Wärme verändert das Bremsverhalten
Das ist der zentrale Punkt, den viele nicht auf dem Schirm haben: Bremsbeläge und Bremsflächen verhalten sich warm anders als kalt. Schon nach wenigen Bremsungen – besonders bei längeren Abfahrten oder bei häufigem Abbremsen im Stadtverkehr – steigt die Temperatur in der Bremse merklich an.
Bei Scheibenbremsen kann sich das Material minimal ausdehnen. Das verändert den Spalt zwischen Belag und Scheibe und kann dazu führen, dass ein Belag, der kalt noch frei lief, warm leicht schleift. Gleichzeitig verändern sich die Reibungseigenschaften – und damit das Geräuschverhalten.
Das bedeutet nicht zwingend, dass etwas kaputt ist. Aber es ist ein Hinweis, dass die Bremse im warmen Zustand anders reagiert als im kalten.
Bremsbeläge, die sich erst unter Belastung zeigen
Verglaste oder ungleichmäßig verschlissene Bremsbeläge können im Kaltstart noch halbwegs unauffällig sein. Erst wenn sie durch mehrere Bremsungen leicht erwärmt und mechanisch beansprucht wurden, zeigt sich, dass die Oberfläche nicht mehr gleichmäßig reibt.
Ein typisches Muster dabei: Die ersten Bremsungen sind still, dann – nach drei, vier, fünf Betätigungen – beginnt das Quietschen und bleibt.
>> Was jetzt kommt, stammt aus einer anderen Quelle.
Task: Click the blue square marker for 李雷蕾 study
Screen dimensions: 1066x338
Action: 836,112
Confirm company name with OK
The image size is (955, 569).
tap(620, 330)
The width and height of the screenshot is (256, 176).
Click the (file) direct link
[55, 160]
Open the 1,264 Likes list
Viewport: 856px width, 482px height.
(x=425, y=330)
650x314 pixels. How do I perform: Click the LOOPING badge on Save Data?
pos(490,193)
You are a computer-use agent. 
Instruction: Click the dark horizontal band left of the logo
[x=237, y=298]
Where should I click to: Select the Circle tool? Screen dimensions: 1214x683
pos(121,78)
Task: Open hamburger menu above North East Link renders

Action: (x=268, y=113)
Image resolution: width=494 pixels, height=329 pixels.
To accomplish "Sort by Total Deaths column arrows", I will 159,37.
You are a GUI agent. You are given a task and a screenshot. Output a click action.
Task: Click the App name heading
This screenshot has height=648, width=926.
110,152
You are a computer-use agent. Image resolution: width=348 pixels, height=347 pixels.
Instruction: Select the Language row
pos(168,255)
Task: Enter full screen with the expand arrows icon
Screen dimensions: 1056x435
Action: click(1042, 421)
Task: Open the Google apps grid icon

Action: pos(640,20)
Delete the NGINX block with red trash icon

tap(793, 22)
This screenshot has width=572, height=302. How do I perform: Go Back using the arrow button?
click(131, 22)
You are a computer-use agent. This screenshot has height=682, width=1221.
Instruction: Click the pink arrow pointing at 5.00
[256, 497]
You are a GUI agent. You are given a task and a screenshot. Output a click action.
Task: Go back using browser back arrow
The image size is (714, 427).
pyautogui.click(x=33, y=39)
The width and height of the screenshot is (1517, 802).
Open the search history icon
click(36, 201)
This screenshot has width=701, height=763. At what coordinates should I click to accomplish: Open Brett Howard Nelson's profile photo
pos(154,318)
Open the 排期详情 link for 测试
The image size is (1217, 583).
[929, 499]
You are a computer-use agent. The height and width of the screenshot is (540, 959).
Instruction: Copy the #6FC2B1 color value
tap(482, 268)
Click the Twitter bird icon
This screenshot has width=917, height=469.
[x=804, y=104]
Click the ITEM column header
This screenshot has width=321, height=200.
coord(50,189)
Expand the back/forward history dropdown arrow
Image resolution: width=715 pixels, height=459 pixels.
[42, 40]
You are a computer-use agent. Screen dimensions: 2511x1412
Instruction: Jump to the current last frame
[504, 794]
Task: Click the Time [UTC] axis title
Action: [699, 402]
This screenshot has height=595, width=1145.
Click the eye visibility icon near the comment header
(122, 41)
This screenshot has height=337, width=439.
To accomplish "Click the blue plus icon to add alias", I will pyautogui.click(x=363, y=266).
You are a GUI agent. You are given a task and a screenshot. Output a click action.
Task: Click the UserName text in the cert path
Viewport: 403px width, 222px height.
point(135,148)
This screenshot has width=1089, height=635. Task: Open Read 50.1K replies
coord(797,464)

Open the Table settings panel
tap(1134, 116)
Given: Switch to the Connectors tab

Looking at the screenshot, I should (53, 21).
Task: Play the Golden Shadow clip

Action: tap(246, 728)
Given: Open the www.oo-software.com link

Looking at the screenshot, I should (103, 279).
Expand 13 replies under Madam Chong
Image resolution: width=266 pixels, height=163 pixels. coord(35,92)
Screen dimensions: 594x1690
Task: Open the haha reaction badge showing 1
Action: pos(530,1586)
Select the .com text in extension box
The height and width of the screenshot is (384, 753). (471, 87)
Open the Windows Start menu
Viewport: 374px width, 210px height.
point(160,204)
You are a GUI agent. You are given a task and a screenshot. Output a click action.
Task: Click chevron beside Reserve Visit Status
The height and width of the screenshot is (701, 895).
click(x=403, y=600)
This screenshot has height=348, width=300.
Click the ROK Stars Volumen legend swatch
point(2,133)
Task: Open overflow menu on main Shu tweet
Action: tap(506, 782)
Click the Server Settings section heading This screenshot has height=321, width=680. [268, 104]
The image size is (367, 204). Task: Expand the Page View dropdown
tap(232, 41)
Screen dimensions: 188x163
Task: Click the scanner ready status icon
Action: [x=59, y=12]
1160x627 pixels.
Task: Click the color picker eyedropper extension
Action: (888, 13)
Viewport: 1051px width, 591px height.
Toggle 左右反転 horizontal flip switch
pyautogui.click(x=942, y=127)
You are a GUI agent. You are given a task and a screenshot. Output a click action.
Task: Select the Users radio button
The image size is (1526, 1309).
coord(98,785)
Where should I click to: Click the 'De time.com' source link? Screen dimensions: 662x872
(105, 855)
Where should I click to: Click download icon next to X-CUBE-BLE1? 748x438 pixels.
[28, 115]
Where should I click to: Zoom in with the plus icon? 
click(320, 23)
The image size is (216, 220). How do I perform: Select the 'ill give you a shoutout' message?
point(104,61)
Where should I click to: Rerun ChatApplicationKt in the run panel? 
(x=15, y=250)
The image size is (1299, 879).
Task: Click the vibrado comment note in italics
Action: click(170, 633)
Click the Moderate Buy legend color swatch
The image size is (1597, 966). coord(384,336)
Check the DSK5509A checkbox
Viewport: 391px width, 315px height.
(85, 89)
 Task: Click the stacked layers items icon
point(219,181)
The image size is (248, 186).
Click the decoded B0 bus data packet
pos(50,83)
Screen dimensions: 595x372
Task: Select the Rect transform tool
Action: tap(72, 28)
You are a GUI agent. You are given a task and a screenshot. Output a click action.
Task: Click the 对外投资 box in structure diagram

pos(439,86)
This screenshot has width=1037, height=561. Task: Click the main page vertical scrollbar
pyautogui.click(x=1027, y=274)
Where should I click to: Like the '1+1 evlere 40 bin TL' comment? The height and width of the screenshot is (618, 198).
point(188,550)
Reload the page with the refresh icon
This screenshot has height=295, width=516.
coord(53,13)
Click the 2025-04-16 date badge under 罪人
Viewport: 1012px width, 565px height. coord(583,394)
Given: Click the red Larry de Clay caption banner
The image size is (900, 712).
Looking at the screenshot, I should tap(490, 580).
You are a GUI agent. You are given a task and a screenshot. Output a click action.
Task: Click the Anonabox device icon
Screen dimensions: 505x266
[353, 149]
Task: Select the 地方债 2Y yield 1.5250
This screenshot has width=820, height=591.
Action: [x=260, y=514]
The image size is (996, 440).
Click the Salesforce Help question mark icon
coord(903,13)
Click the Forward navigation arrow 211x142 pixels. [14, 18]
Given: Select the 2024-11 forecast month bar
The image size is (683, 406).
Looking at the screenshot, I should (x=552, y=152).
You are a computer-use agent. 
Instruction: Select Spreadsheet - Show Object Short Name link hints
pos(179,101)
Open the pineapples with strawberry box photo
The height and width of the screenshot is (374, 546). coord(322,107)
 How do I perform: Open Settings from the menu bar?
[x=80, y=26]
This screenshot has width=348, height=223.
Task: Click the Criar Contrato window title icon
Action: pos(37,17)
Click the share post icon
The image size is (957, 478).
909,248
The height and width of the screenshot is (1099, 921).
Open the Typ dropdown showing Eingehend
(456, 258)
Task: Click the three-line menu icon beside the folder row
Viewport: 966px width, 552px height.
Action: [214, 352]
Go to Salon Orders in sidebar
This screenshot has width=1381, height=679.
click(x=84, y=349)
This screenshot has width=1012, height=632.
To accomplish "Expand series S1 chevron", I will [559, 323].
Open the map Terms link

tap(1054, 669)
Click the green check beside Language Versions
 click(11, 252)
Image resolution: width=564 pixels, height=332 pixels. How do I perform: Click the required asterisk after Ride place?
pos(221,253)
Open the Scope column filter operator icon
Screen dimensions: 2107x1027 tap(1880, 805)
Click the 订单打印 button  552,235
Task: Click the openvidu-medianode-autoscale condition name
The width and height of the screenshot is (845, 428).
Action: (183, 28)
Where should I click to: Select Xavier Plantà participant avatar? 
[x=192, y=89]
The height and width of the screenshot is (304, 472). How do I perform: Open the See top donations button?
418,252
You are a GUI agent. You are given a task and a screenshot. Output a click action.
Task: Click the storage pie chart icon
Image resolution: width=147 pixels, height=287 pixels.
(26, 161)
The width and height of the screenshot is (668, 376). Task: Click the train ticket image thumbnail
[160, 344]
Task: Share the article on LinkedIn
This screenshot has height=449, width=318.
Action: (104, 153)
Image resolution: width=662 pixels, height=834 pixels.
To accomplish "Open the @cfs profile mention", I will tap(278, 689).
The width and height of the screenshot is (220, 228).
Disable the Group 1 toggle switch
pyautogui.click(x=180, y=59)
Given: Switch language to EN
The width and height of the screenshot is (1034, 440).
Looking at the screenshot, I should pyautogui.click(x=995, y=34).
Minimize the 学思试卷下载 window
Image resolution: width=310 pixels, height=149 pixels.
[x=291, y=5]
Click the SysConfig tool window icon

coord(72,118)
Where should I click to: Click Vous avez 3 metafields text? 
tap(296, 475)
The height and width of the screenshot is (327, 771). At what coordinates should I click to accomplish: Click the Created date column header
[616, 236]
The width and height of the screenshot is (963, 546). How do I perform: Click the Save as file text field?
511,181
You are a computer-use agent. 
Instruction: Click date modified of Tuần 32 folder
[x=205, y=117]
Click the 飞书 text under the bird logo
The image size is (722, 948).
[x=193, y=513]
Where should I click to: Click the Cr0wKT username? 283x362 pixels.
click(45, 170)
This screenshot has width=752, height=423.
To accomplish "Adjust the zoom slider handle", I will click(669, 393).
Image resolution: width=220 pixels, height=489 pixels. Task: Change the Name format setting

Das deutet auf Beläge, die ihre Oberfläche verloren haben und unter Belastung zu schwingen beginnen.
In solchen Fällen lohnt sich ein Blick auf den Belagzustand. Ist die Oberfläche glatt, leicht glänzend oder speckig wirkend, ist Verglasung ein wahrscheinlicher Auslöser. Oft hilft hier ein gezieltes Anrauhen der Belagfläche – bevor man gleich über Austausch nachdenkt.
Feuchtigkeit, die sich während der Fahrt verändert
Wer morgens bei leicht feuchter Luft oder nach einem Regenschauer losfährt, kennt das Phänomen: Die Bremse ist anfangs nass, bremst sich aber nach wenigen Metern frei. Soweit normal.
Was weniger bekannt ist: Wenn die Bremse beim Fahren trocknet und dabei Schmutzpartikel oder feine Ablagerungen auf der Bremsfläche zurückbleiben, kann genau in diesem Übergangsmoment – halb trocken, halb feucht – das Quietschen entstehen. Es ist nicht der nasse Zustand, der quietscht. Es ist der Trocknungsprozess.
Das ist ein vergleichsweise harmloses Szenario, das sich durch regelmäßige Reinigung der Bremsflächen deutlich reduzieren lässt.
Wenn die Bremse nach der Fahrt quietscht, aber nicht mehr beim nächsten Start
Das ist ein Sonderfall, aber er kommt vor. Die Bremse quietscht auf dem letzten Stück der Fahrt oder beim Abstellen – und beim nächsten Losfahren ist es wieder weg. Hier spielen oft Wärmeausdehnung und das Abkühlen eine Rolle: Die Bremse hat sich im Fahrbetrieb leicht verzogen oder ein Belag liegt durch die Erwärmung minimal anders an – und beim Abkühlen normalisiert sich alles wieder.
Wer dieses Muster beobachtet und gleichzeitig keine Einbußen bei der Bremsleistung feststellt, kann das zunächst beobachten. Wenn es sich über Wochen verstärkt, ist eine genauere Prüfung sinnvoll.
Was als nächstes tun
Der erste sinnvolle Schritt ist eine Reinigung der Bremsflächen – Scheibe oder Felge – mit einem geeigneten Fahrrad-Bremsenreiniger. Danach eine Probefahrt mit bewusster Beobachtung: Tritt das Quietschen weiterhin nach kurzer Fahrt auf, oder war Verschmutzung der Auslöser?
Wenn das Quietschen bleibt und die Beläge auf Verglasung hinweisen, ist das Anrauhen der nächste logische Schritt. Wer das noch nie gemacht hat, findet in dem Artikel zu verglasten Bremsbelägen eine gute Grundlage dafür.
Das Geräusch nach kurzer Fahrt ist selten ein Notfall – aber es ist ein Signal, das sich lohnt ernst zu nehmen.